ORANGE COUNTY, Fla. – After seven hours of negotiating on Thursday, the Orange County Classroom Teacher’s Association officially declared an impasse with Orange County Public Schools on reopening schools amid the coronavirus.
“We could not reach an agreement with the District after weeks and weeks of bargaining so the union declared impasse,” Wendy Doromal, President of the CTA, said. “If you were watching today you can see we are hundreds of miles apart.”
The teacher’s union and the district spent several hours going line-by-line, either striking out, highlighting or adding in language in what was called a Memorandum of Understanding.
“The Memorandum of Understanding is what we agreed to for reopening schools,” Doromal said. “First off, we would not reopen them. We got email after email after email from terrified teachers.”
Re-opening brick-and-mortar schools will happen, according to the school district, in alignment with the state’s emergency order.
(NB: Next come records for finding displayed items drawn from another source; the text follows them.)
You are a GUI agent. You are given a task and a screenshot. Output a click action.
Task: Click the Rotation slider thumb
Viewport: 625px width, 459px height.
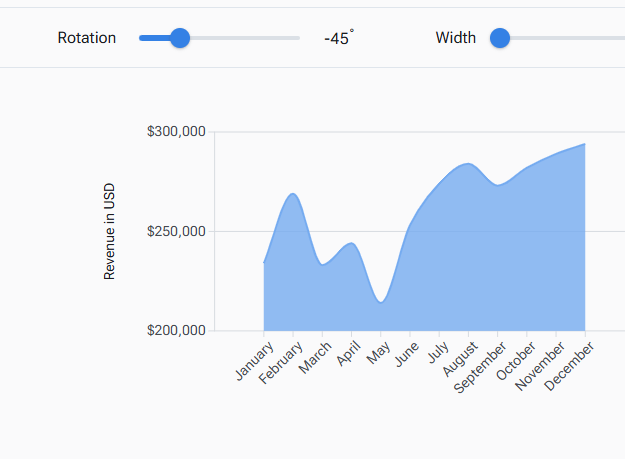click(x=180, y=38)
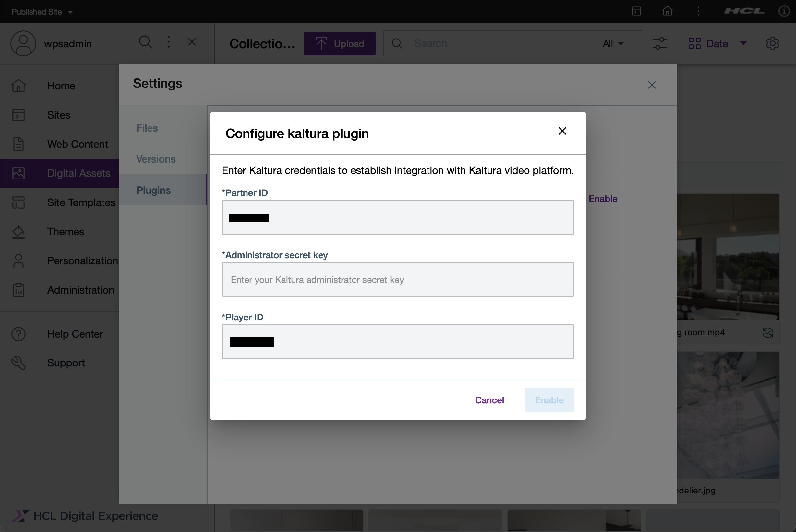Open the Web Content section
796x532 pixels.
pyautogui.click(x=77, y=144)
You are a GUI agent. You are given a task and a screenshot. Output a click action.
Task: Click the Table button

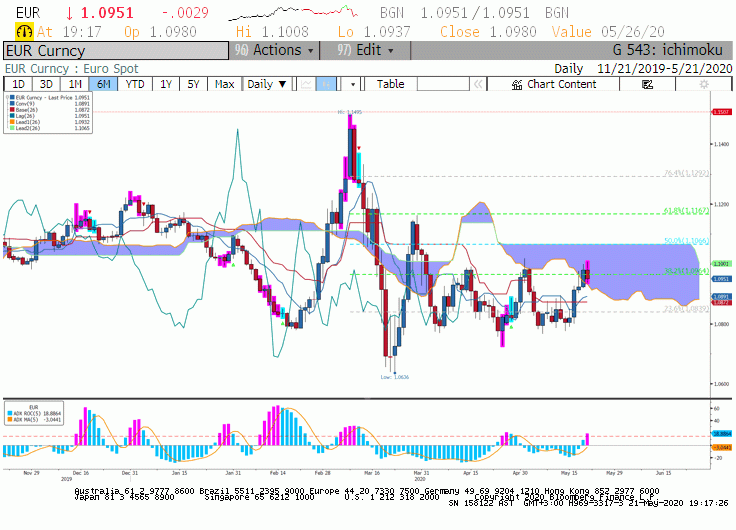(391, 84)
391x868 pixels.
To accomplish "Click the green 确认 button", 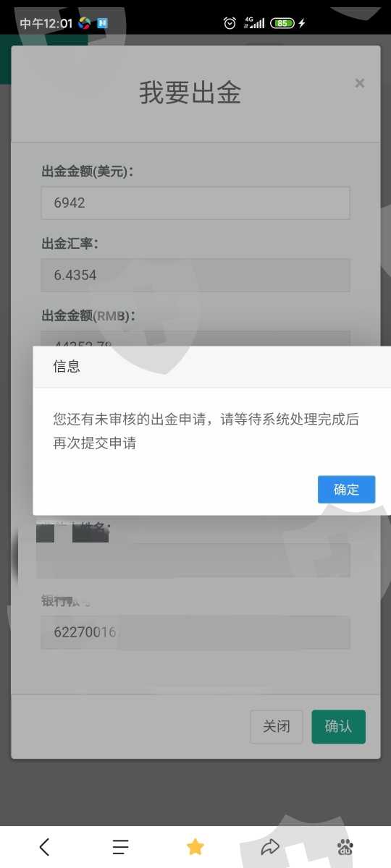I will pyautogui.click(x=338, y=726).

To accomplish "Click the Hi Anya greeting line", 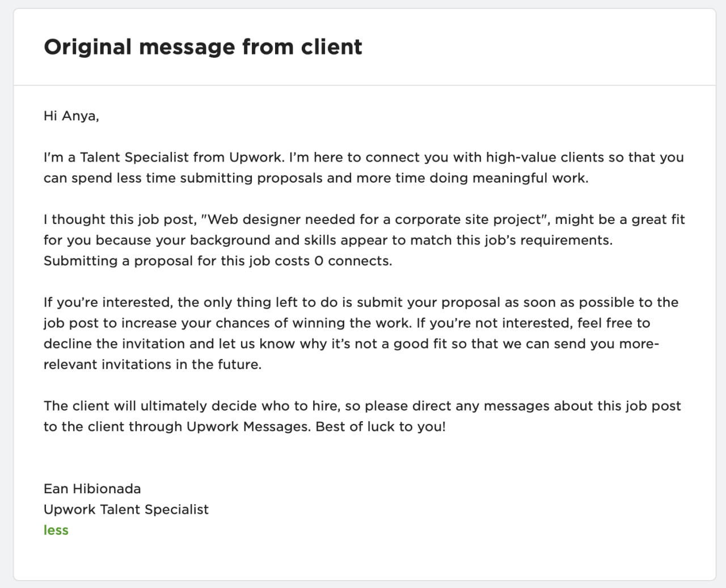I will coord(71,117).
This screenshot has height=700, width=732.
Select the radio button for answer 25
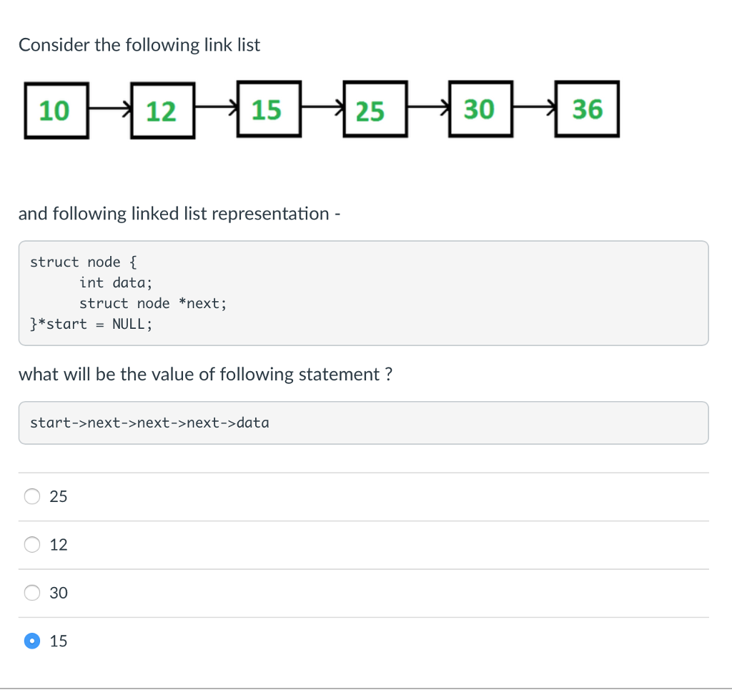click(31, 496)
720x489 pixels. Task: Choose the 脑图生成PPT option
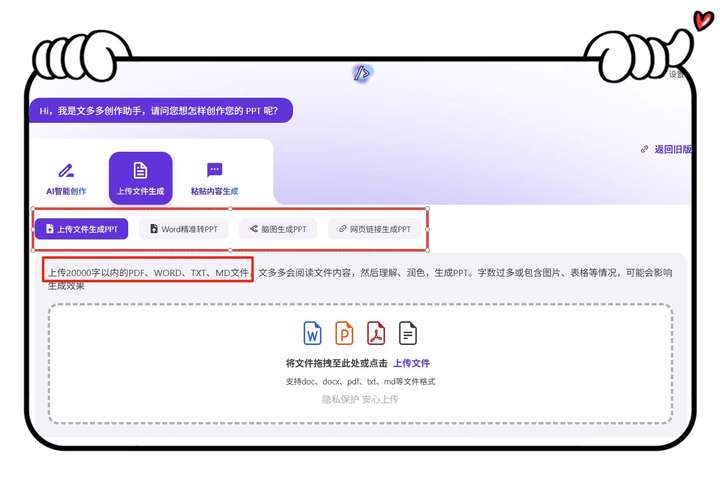coord(278,229)
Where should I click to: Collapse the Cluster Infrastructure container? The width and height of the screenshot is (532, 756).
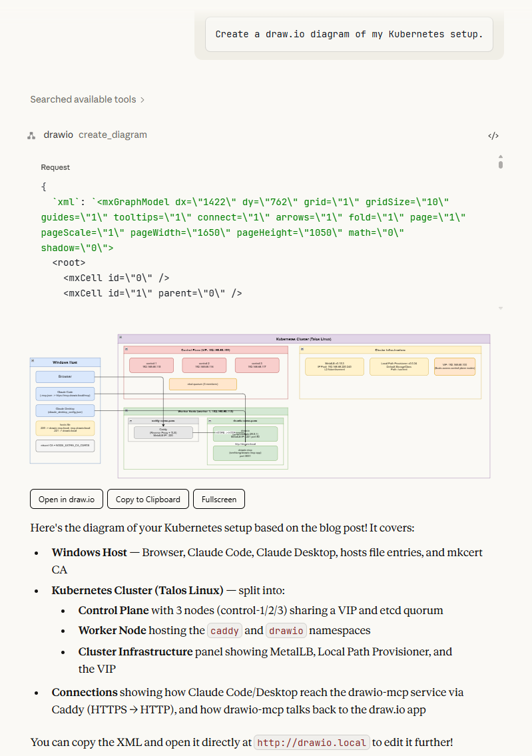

"We have the emergency order and we are following the advice of the Florida Department of Health and the local Department of Health," said district negotiator James Preusser. "We believe at this time we are not in a situation where it is unsafe to reopen schools that's our position."
Doromal said the CTA hopes the district will waive the magistrate hearing which is what comes next after an impasse is declared.
”We hope that the District will waive a special magistrate hearing so we can go directly to the school board to resolve these life and death issues,” she said.
The school year in Orange County starts on Monday with virtual and LaunchEd students. In person learning begins Aug. 21 for those students who have opted in.